This week, another delusional reactionary drove to the nation’s capital excited about harming others because he hasn’t gotten his way. This will keep happening because one political party has abandoned all pretense of governing in favor of riling up easily manipulated bigots to cling to power, mostly to use that power to expand the net worths of their obscenely wealthy benefactors. This will keep happening because lobbyists for the weapons industry have put decades of concerted effort into convincing the populace that asserting their selfhood through the threat of deadly force is a social good and even a patriotic duty. This will keep happening because the justice system is dependent on a police and political apparatus wholly conditioned to acquiesce to the grievances of middle-aged, white men, regardless of the factual justification of those grievances. At least there is hope that grotesque, broken culture will be reassembled and rebuilt better by Sydney Bobb and others in her generation who recognize the absurdity of foolishly accepted this sort of mayhem as the necessary byproduct of freedom.
This piece, written by Kate Riga and published by Talking Points Memo, allows Bobb to explain the circumstances behind the picture she posted on social media upon encountering the crank in his truck, evidently casting currency to the pavement in a calculated attempt to lure more bystanders into his intended blast zone. Bobb, a UW-Madison student, is a tart-tongued delight in the interview.
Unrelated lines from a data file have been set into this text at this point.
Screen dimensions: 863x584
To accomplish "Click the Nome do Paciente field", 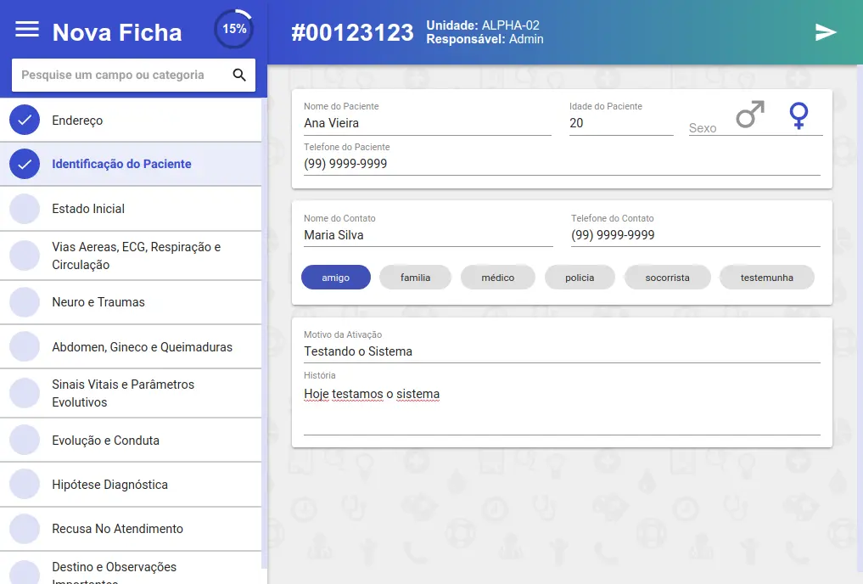I will point(427,123).
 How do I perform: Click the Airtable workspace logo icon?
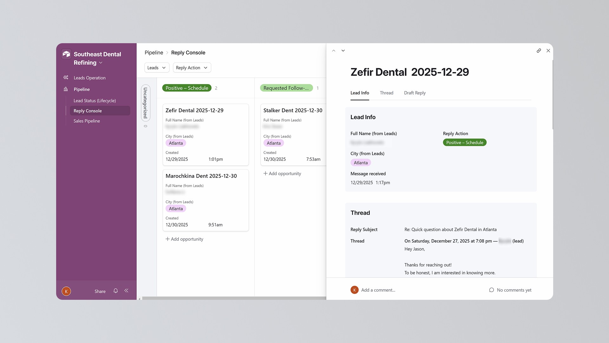[x=66, y=54]

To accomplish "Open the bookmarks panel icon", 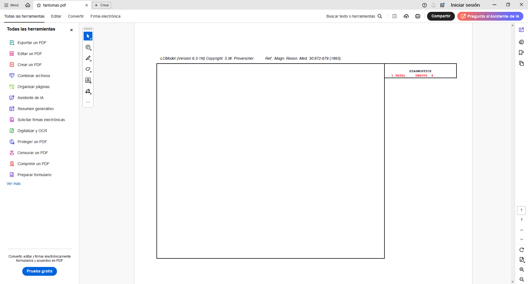I will (x=521, y=53).
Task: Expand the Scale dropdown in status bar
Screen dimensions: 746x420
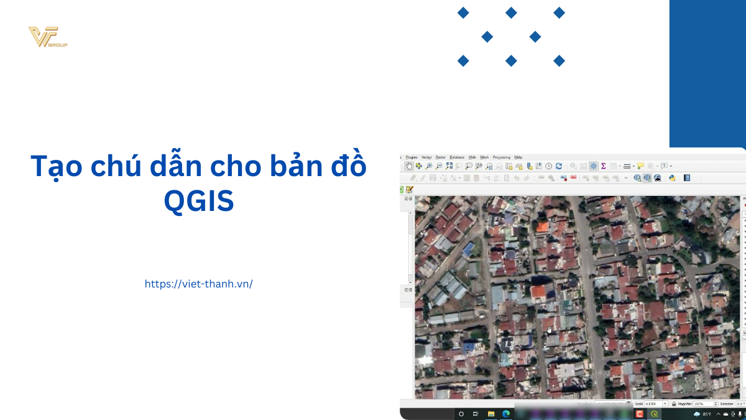Action: pyautogui.click(x=665, y=404)
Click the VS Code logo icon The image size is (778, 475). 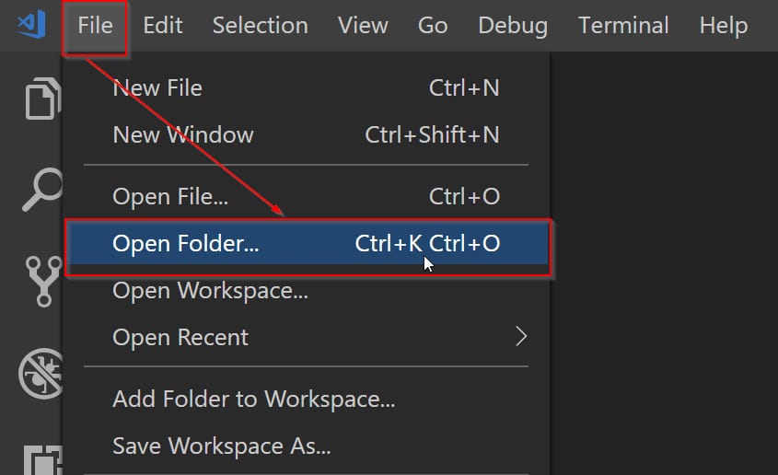pyautogui.click(x=31, y=25)
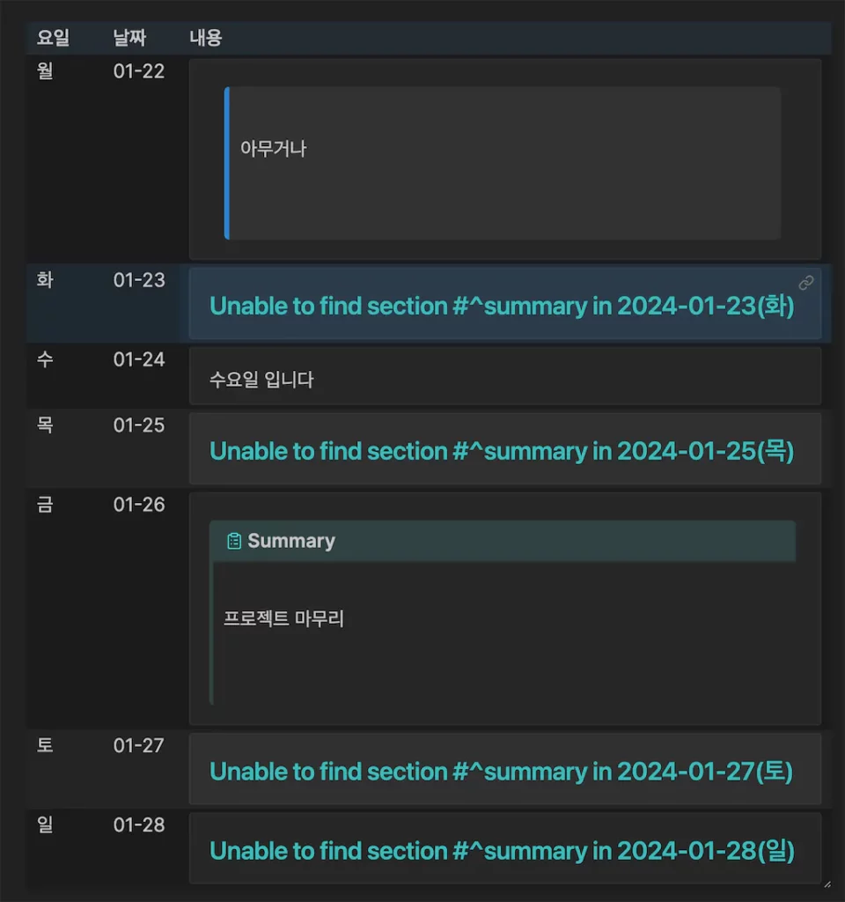The width and height of the screenshot is (845, 902).
Task: Open missing summary link for 2024-01-28(일)
Action: (x=502, y=851)
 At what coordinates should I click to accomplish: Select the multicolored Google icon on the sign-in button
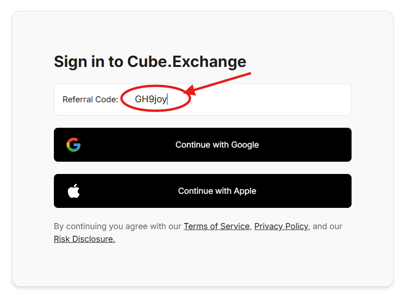(74, 145)
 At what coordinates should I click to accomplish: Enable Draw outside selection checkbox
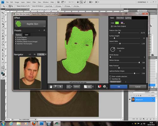pos(110,76)
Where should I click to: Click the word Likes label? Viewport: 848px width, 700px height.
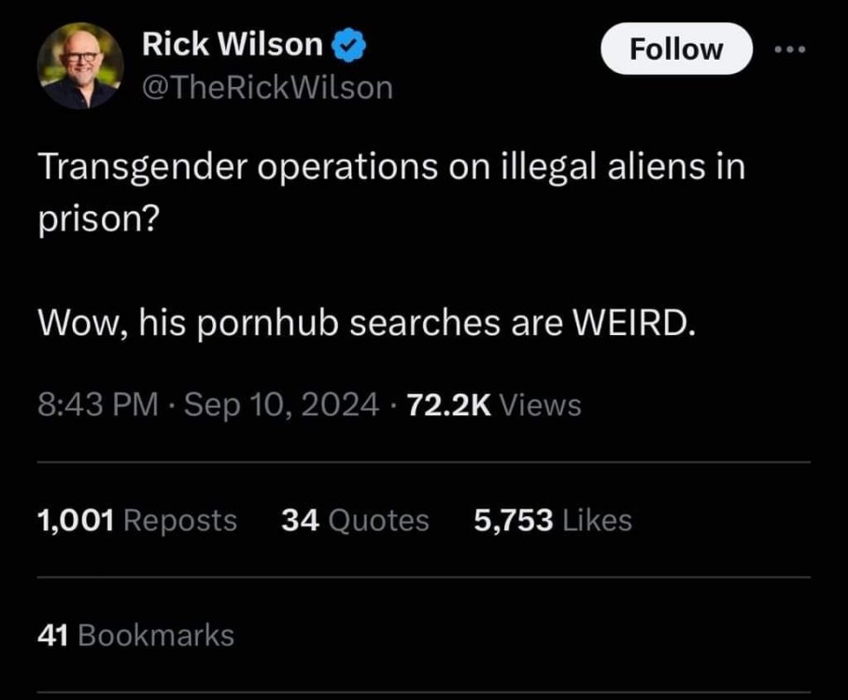pyautogui.click(x=597, y=520)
Further proving her casual heroism, Bobb offered the perfect response when the propagandists at Fox News came sniffing around, seeking free use of her image.
I’m not sure we’ve had a major media company botch a public decision quite as spectacularly as Sony has with the succession plan for venerable syndicated game show Jeopardy! The problem starts with the stunning shortsightedness of evidently having no succession plan for Alex Trebek, an eighty-year-old man with cancer. It extends to the mind-boggling elevation of a behind-the-scenes figure with meager on-camera experience and a documented history as a sex pest requiring his employer shell out millions to shut down lawsuits. Writing for Slate, Myles McNutt convincingly argues that the whole debacle is an extension of Sony’s general confusion about the current media landscape and how to keep properties persevering as a the audience for broadcast television ages.
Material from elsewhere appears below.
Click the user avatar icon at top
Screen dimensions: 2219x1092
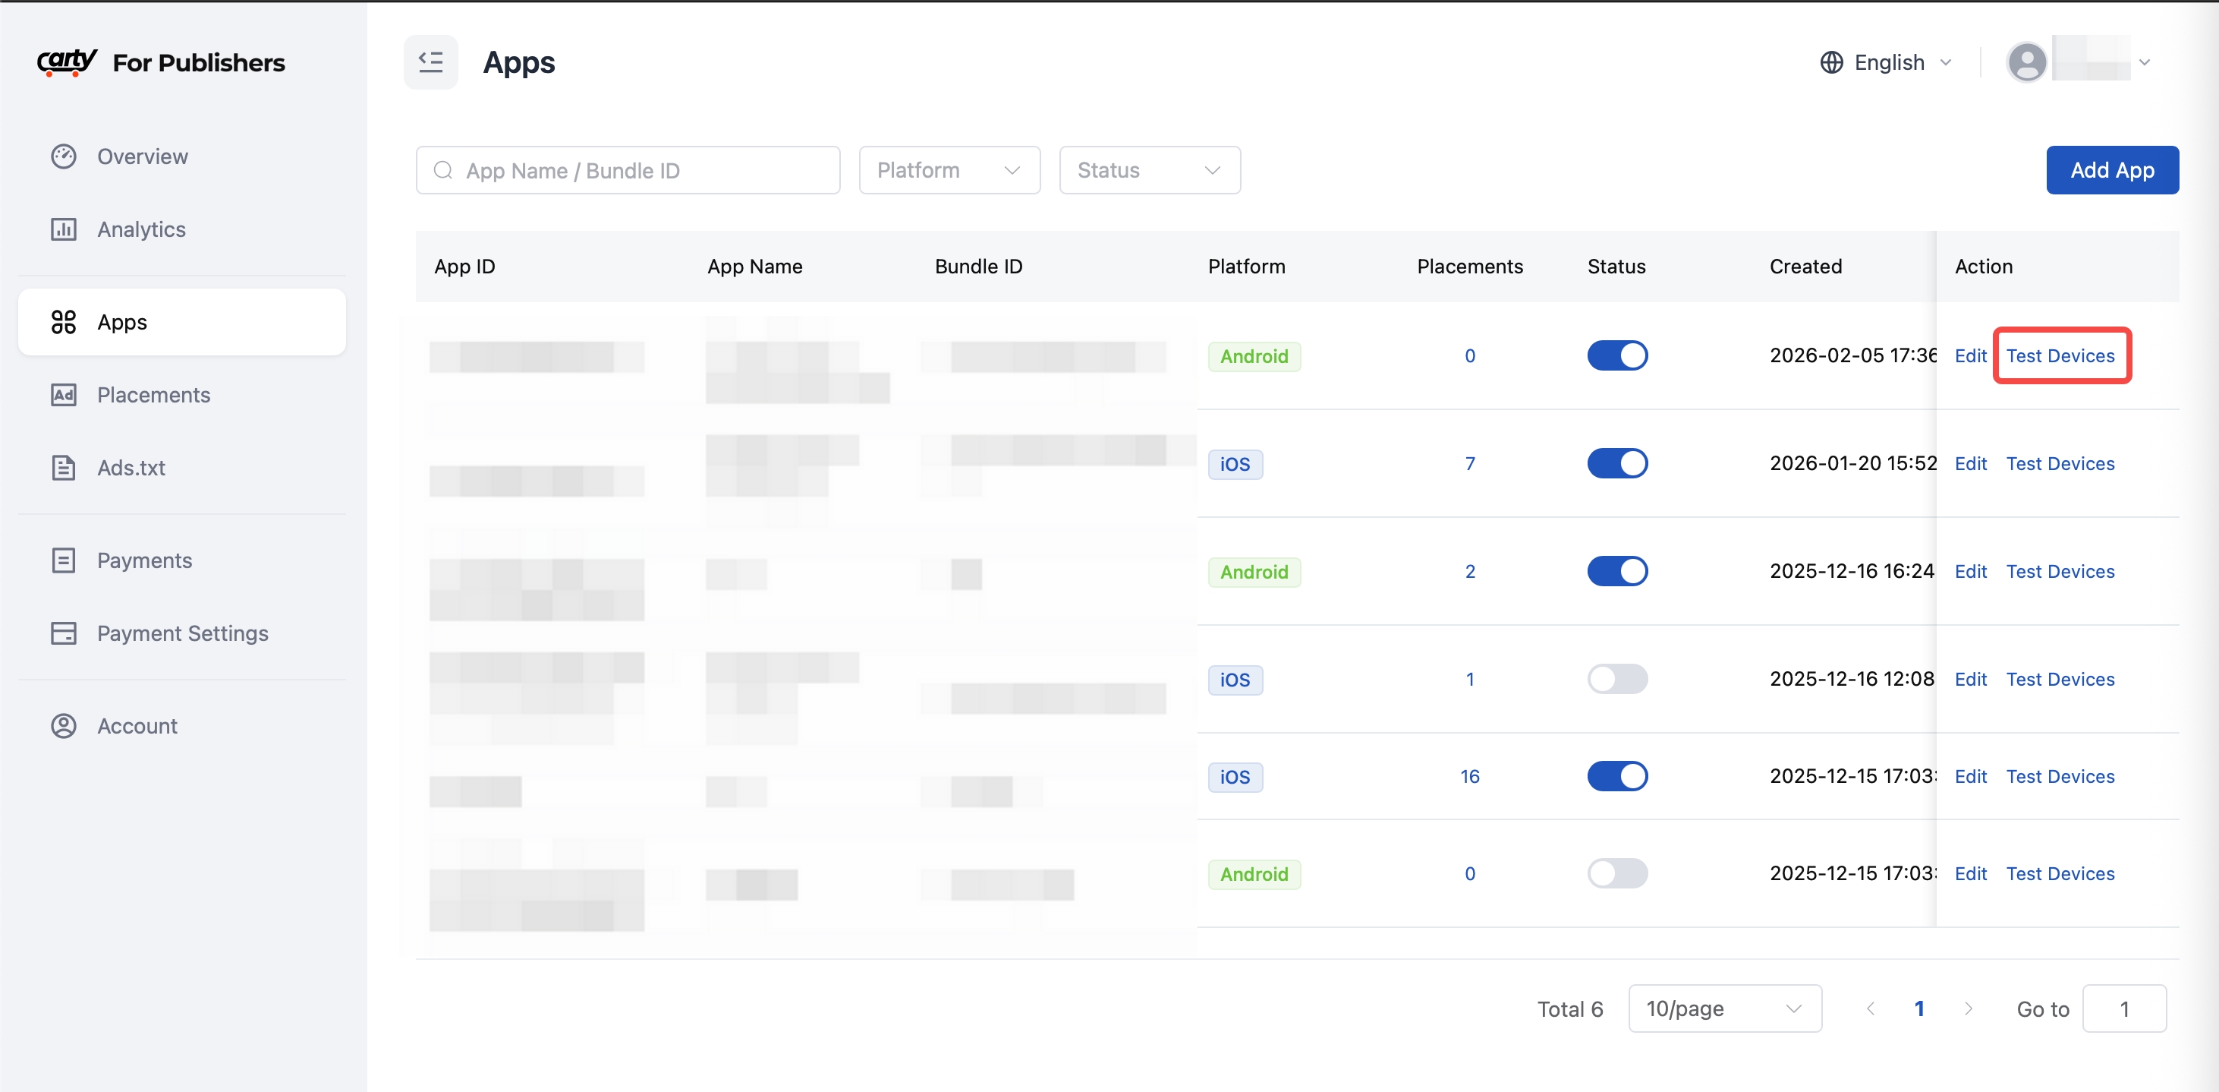coord(2026,62)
The Fifth Season (2015) by N.K. Jemisin
The Fifth Season won N.K. Jemisin her first Hugo Award, and was soon part of a momentous feat when she became the first author to claim the Best Novel prize three years in a row and for all three books in a trilogy. On the basis of the first installment in the Broken Earth series, the historic accolades are entirely justified. The novel is reminiscent of Frank Herbert’s Dune in its artful combination of science fiction and fantasy, as well as a clear-eyed certainty in its world-building and the energized clarity of its prose. Jemisin adds a jolt on allegorical political commentary, notably in the treatment of orogenes, individuals who can control seismic energy. In particular, there is one sequence, involving an orogene put to unwillingly work in an isolated outpost, that is so sharply, powerfully rendered that I had to set the book aside for a bit to recover from the impact of reading it. The Fifth Season is absolute powerhouse.